Material provided:
------------------------------------------------

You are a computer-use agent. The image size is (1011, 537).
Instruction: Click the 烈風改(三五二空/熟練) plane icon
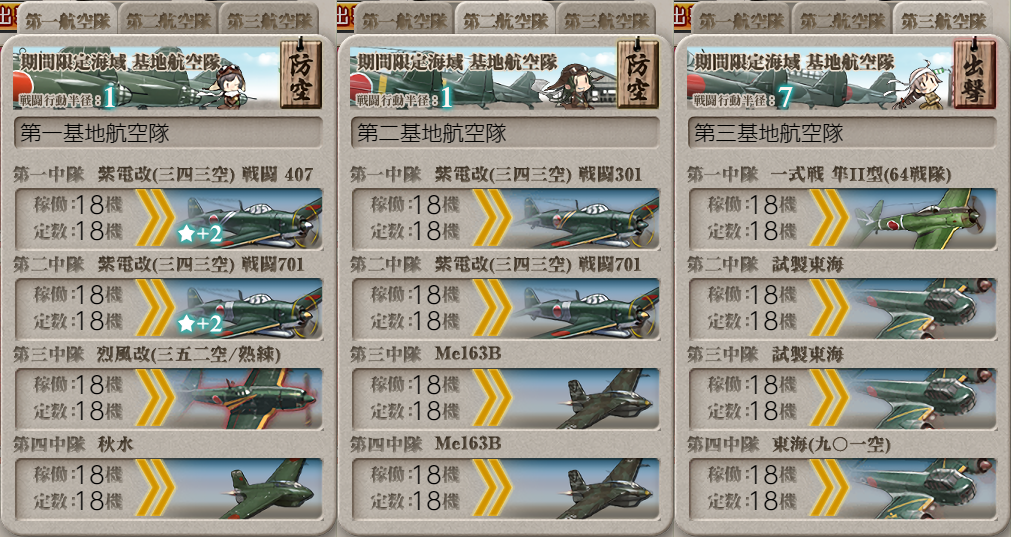(250, 398)
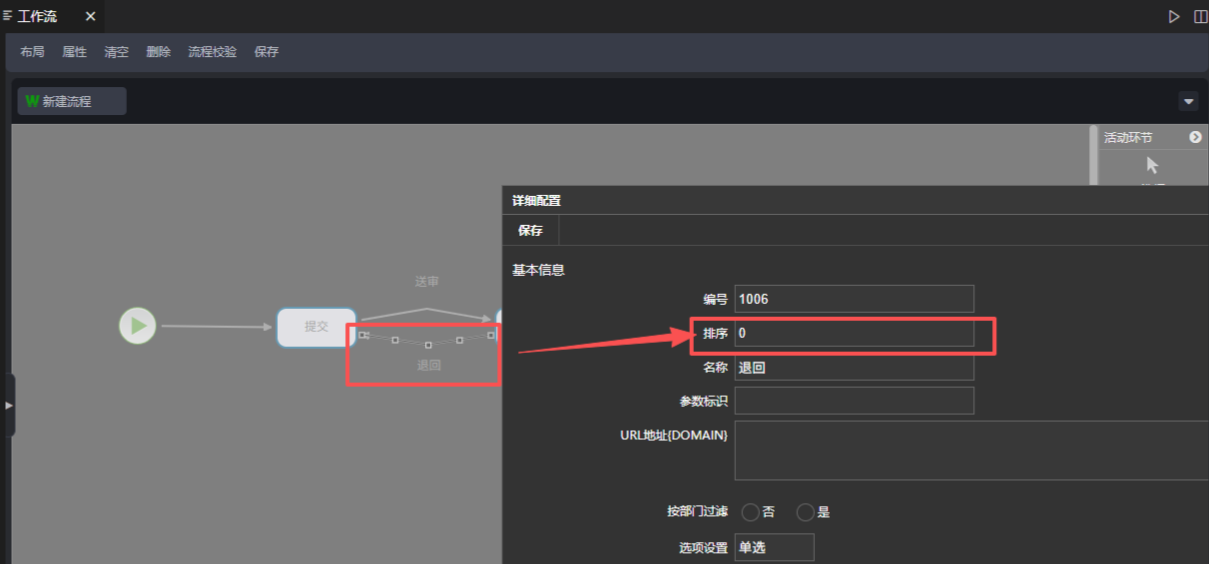1209x564 pixels.
Task: Select the pointer tool in 活动环节 panel
Action: coord(1152,166)
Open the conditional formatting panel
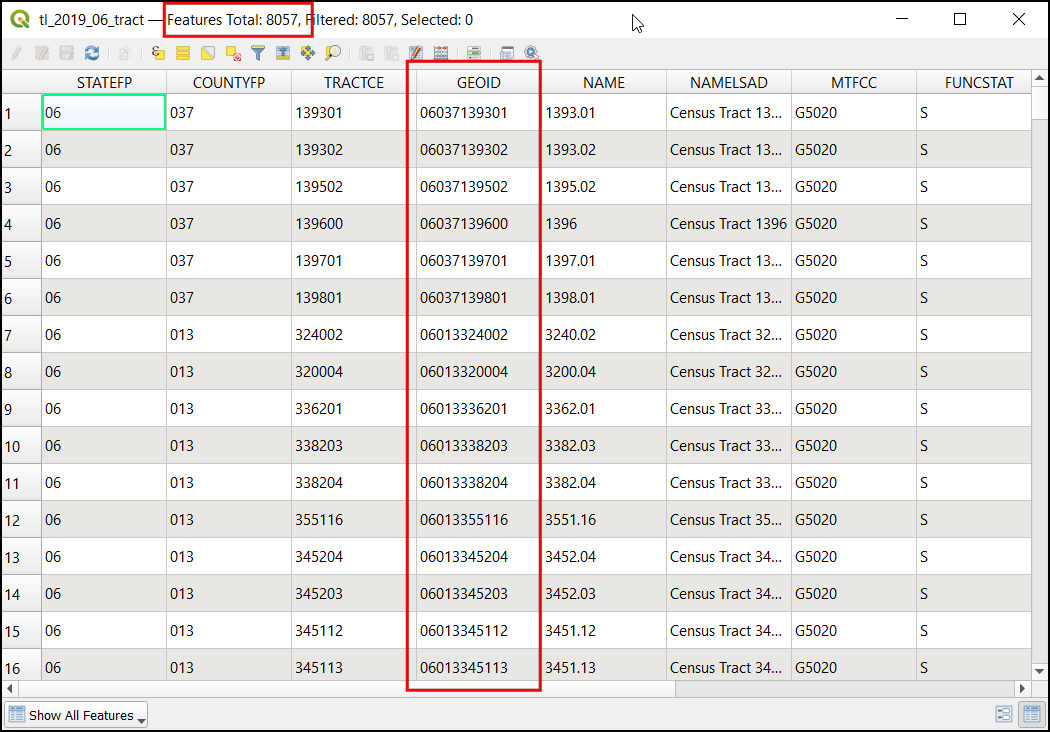This screenshot has width=1050, height=732. click(x=474, y=54)
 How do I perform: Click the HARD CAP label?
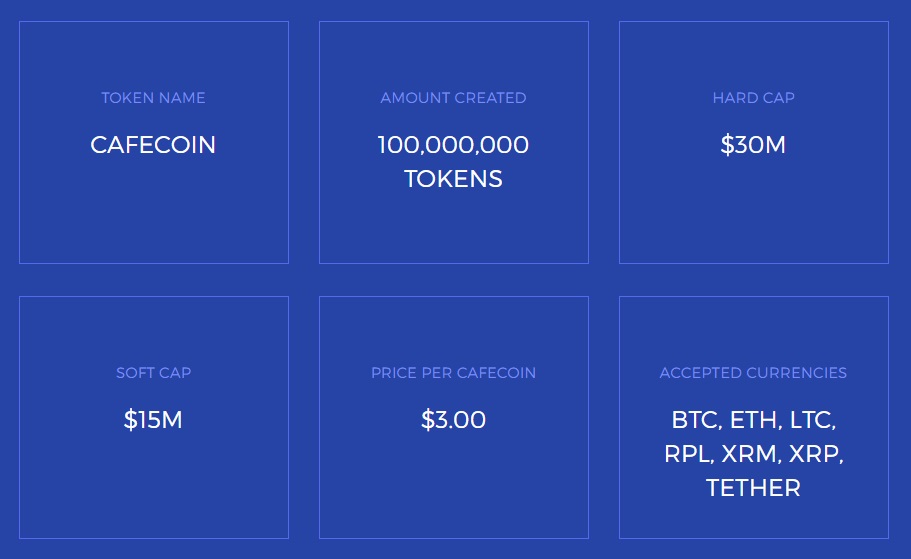(754, 98)
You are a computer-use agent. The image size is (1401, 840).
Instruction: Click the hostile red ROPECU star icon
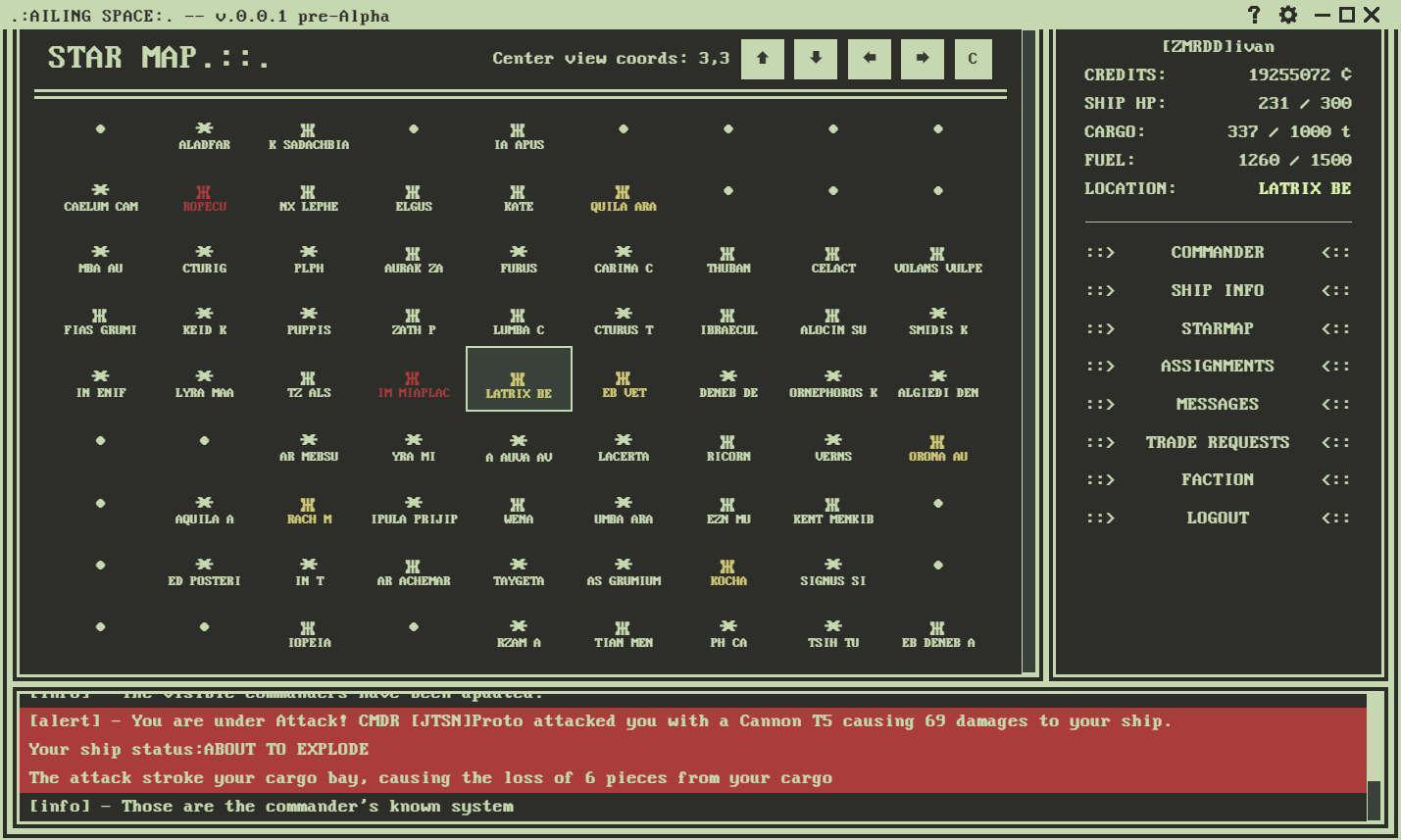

------------------------------------------------

Exercise objective: What lines above contain the string "size"? Copy all of them.

Result for this exercise:
You are a computer-use agent. The image size is (1011, 537).
You are a computer-use agent. The image size is (1401, 840).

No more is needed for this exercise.